De dentro de casa: Tribunal reconhece que consumidores de energia solar não devem pagar ICMS sobre créditos que geram na rede elétrica

18/02/2025

Por Carlos Victor Pereira

A energia solar e o Sistema de Compensação de Energia Elétrica (SCEE)

Nos últimos anos, tem crescido significativamente o número de consumidores que optam pelo sistema de geração distribuída de energia, especialmente por meio de placas fotovoltaicas.
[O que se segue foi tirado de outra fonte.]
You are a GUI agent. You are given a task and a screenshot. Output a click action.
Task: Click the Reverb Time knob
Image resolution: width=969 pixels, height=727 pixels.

O modelo permite que a energia elétrica gerada pelo próprio consumidor seja utilizada para suprir sua demanda e, quando há excedente, essa energia pode ser injetada na rede da distribuidora.

Essa compensação ocorre no âmbito do Sistema de Compensação de Energia Elétrica (SCEE), criado pela Resolução Normativa nº 482/2012 da ANEEL e posteriormente regulamentado pela Lei nº 14.300/2022. A norma estabelece que a energia injetada na rede não é vendida para a concessionária, mas sim cedida a título de empréstimo gratuito, gerando créditos para consumo futuro.

Desse modo, o consumidor é onerado somente quando a energia consumida é maior que a energia injetada na rede da distribuidora.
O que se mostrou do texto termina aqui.